Tucker advises property investors to contact executors directly. “Buyers can contact the executors and ask if there is any property in the estate and if it matches their search criteria and budget. It’s important when speaking to the executor to establish upfront that they have the mandate and an appointment by the Master of the High Court to administer the sale.” Legal clearance for a sale requires 100% agreement of all heirs or beneficiaries of an estate. Without this agreement and the executor’s appointment by the Master, the sale cannot proceed.
Once buyers confirm that all necessary processes have been followed, the subsequent offer to purchase, acceptance, and transfer procedures are the same as those for a regular property purchase.
However, there are distinct considerations for buyers in acquiring a property from a deceased estate. Tucker notes, “It may be that a house being sold as part of a deceased estate has been standing empty for some time, or it may have been neglected in the last months of the deceased person’s life.” In such cases, buyers should conduct a thorough professional building inspection before signing the offer to purchase, with repairs stipulated as a sale condition.
While outstanding rates, taxes, and utility bills are typically settled from the estate’s proceeds, buyers should seek clarity on any remaining amounts owed by the estate concerning the property.
Anticipate delays in the transfer process and negotiate a suitable occupation date and potential occupational rent if you, as the successful buyer, wish to move in before completing the purchase.
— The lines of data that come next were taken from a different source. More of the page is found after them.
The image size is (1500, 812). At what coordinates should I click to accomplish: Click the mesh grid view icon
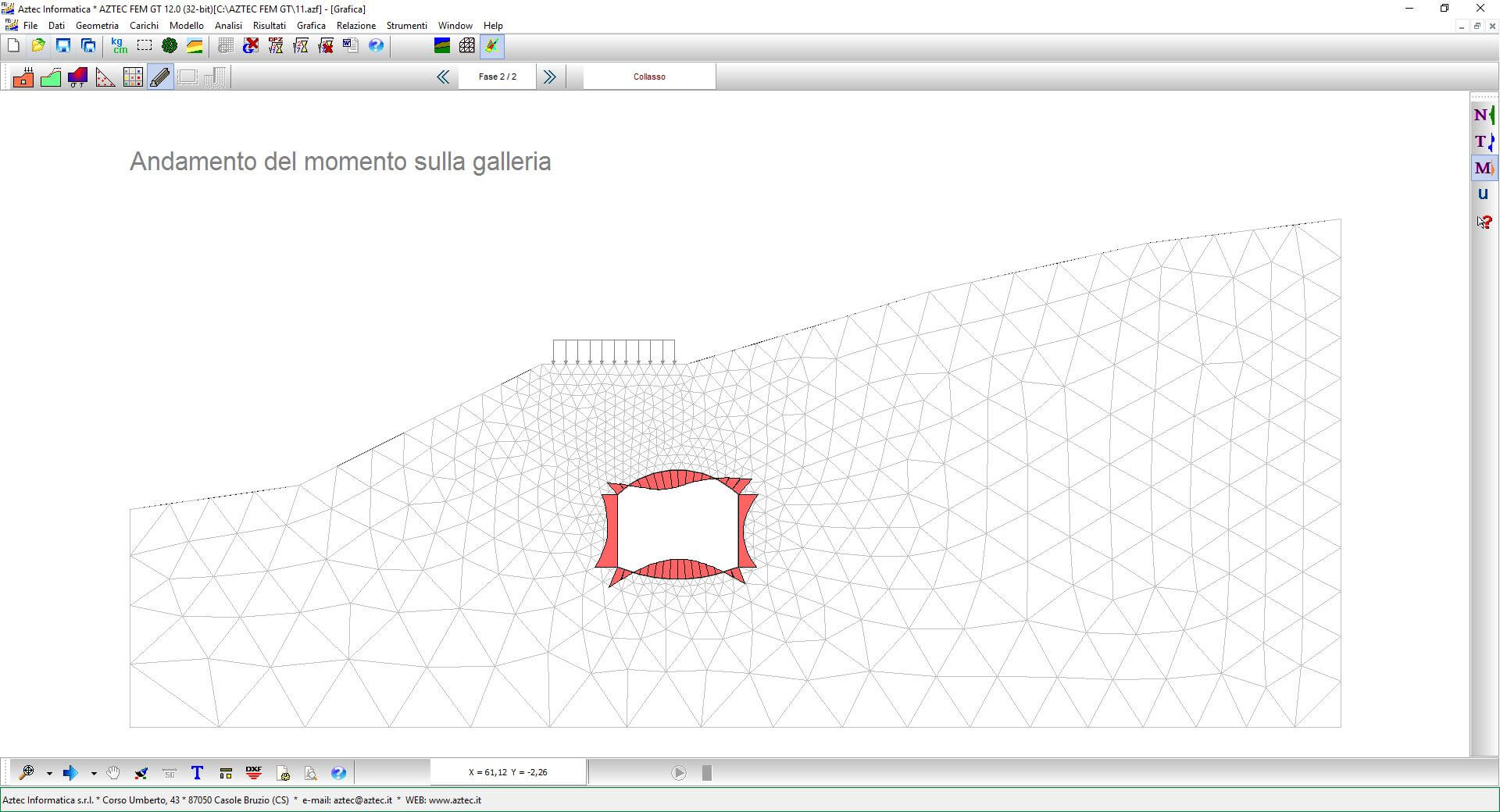click(x=467, y=46)
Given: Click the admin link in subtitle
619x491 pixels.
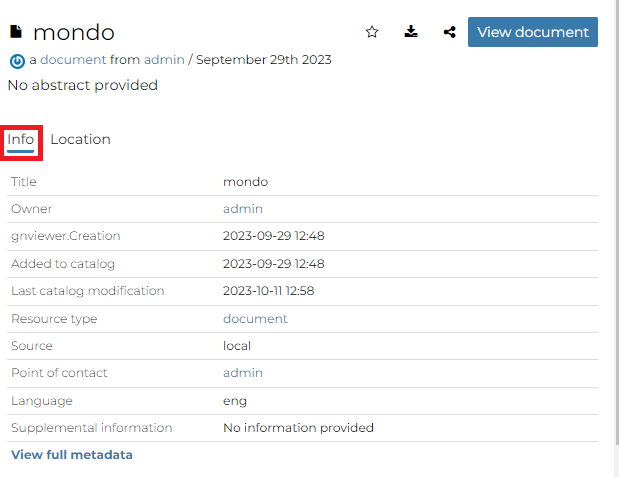Looking at the screenshot, I should (164, 60).
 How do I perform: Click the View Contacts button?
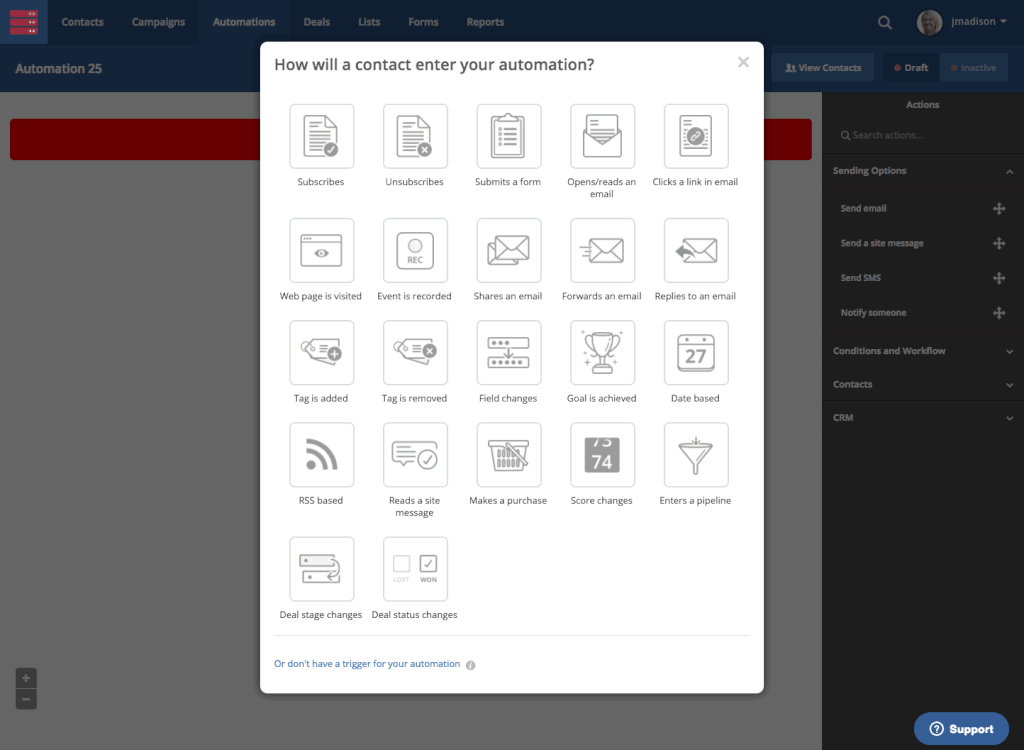pyautogui.click(x=822, y=68)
This allows for budgeting during the often-protracted period before legal ownership is finalised.
Tucker emphasises caution for buyers, stating, “While there may be price benefits to buying a property from a deceased estate, the process is not always straightforward.” She recommends thoroughly investigating the property’s condition, potential co-ownership with a living relative, tenant agreements, and any historical debt before finalising the purchase.